1978年以降における、「店舗その他との併用住宅も含めた借家全体」(総数)をはじめとする、主要借家の畳(たたみ)1畳分あたりの全国平均家賃の推移は次の通り。「公営の借家」(都営、市区町村が運営する賃貸住宅。いわゆる「公団」)に関しては1990年代以降ほぼ横ばいの傾向をみせていることが分かる。物価の上昇もほとんど起きていないことを合わせて考えれば、非常に安定した家賃で提供されている借家といえる。もっともその分、入居条件が厳しく、誰もが気軽に借りられるとは限らない(それでも最近の地方における物件では、そのハードルは随分と下がっているようだが)。

↑ 借家の種類別1畳あたり家賃(円)
↑ 借家の種類別1畳あたり家賃(円)

「給与住宅」とは「社宅や公務員住宅などのように、会社や団体、官公庁などが所有または管理して、その職員を職務の都合上または給与の一部として居住させている住宅」を指す。言い換えれば給金の一部が家賃として肩代わりされていることになる。この「給与住宅」は元々福利厚生の一環的なところもあり、長らく各項目中では最安値を示していたが、2003年には「公営の借家」と逆転。その後も家賃は上昇中。一般的な借家と比べればまだまだ割安だが、この上昇ぶりはやや気になるところ。居住環境そのものを改善させて、「単に住めればよい」から「快適な住環境の提供」へとシフトし、就業のメリットを底上げ。その過程で家賃も引き上げざるを得なくなっているのかもしれない(それでもまだまだ民間の一般的な借家と比べれば割安だが)。

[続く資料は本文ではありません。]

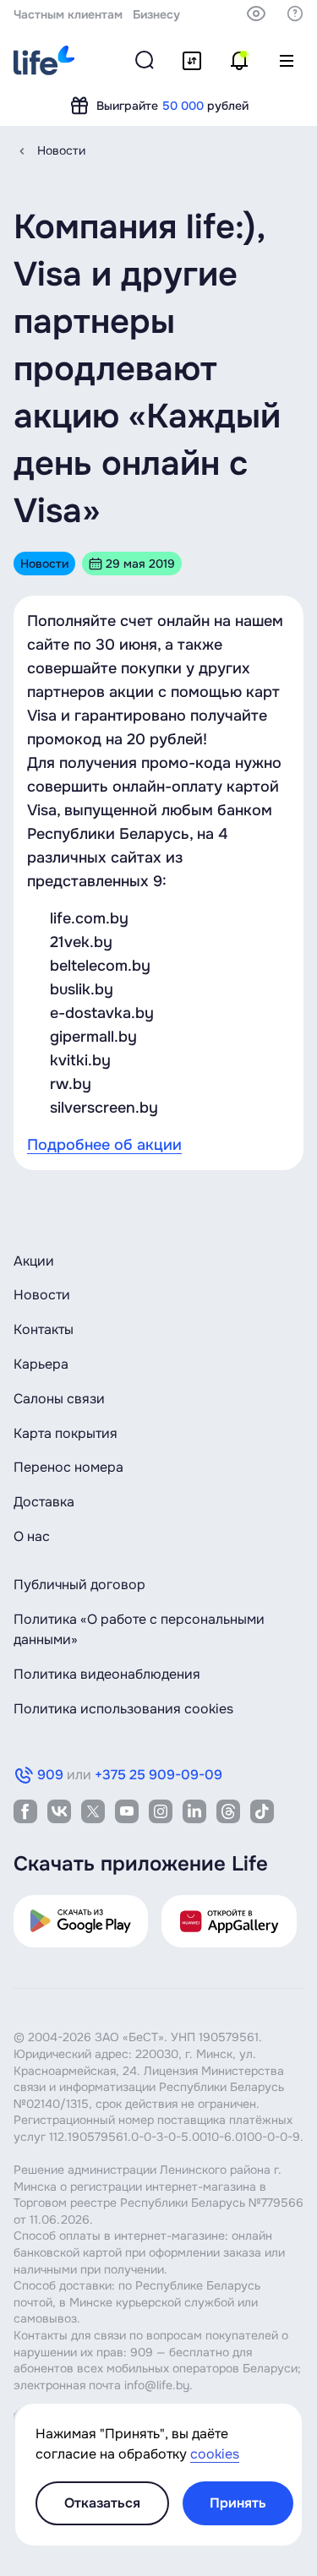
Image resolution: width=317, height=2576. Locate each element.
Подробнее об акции (104, 1145)
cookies (214, 2454)
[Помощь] (295, 13)
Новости (61, 150)
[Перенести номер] (192, 61)
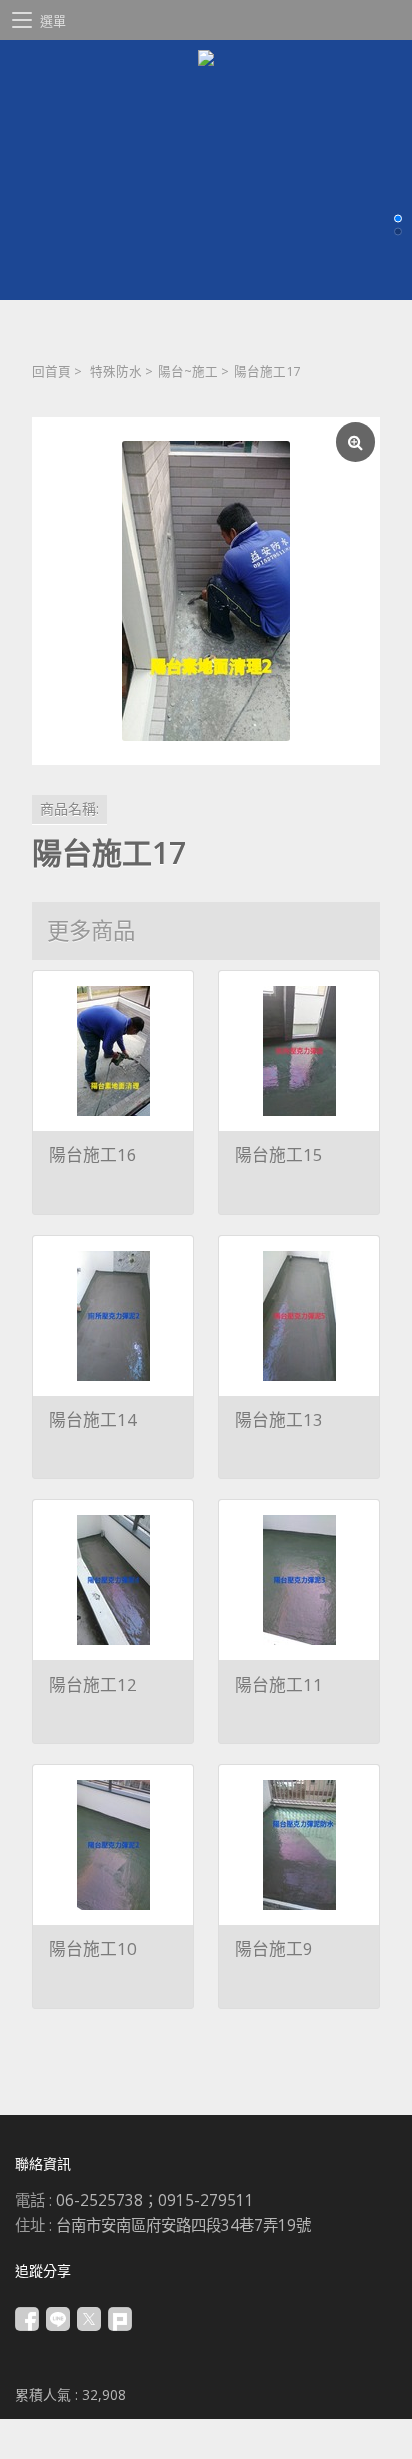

「都市再生機構・公社の借家」は漸増を続けているが、意外にも民間の一般的な借家は「民間・木造借家」「民間・非木造借家(=鉄筋コンクリート)」ともに横ばいから漸減の傾向にあった。民間の借家相場が安定化していた表れともいえる。ただし直近の2023年では他の種類同様、前回調査と比べると増加している。ロシアによるウクライナへの侵略戦争で生じた世界的な資源高による物価高の前には、民間借家も家賃の値上げをせざるを得ないようだ。

相場安定、漸減化していた理由は複数考えられる。賃貸市場そのものの安定化、さらには供給側の過多、借入側の可処分所得の横ばい傾向、そして既存賃貸住宅の老朽化に伴う家賃アップの困難さなどが想起されよう。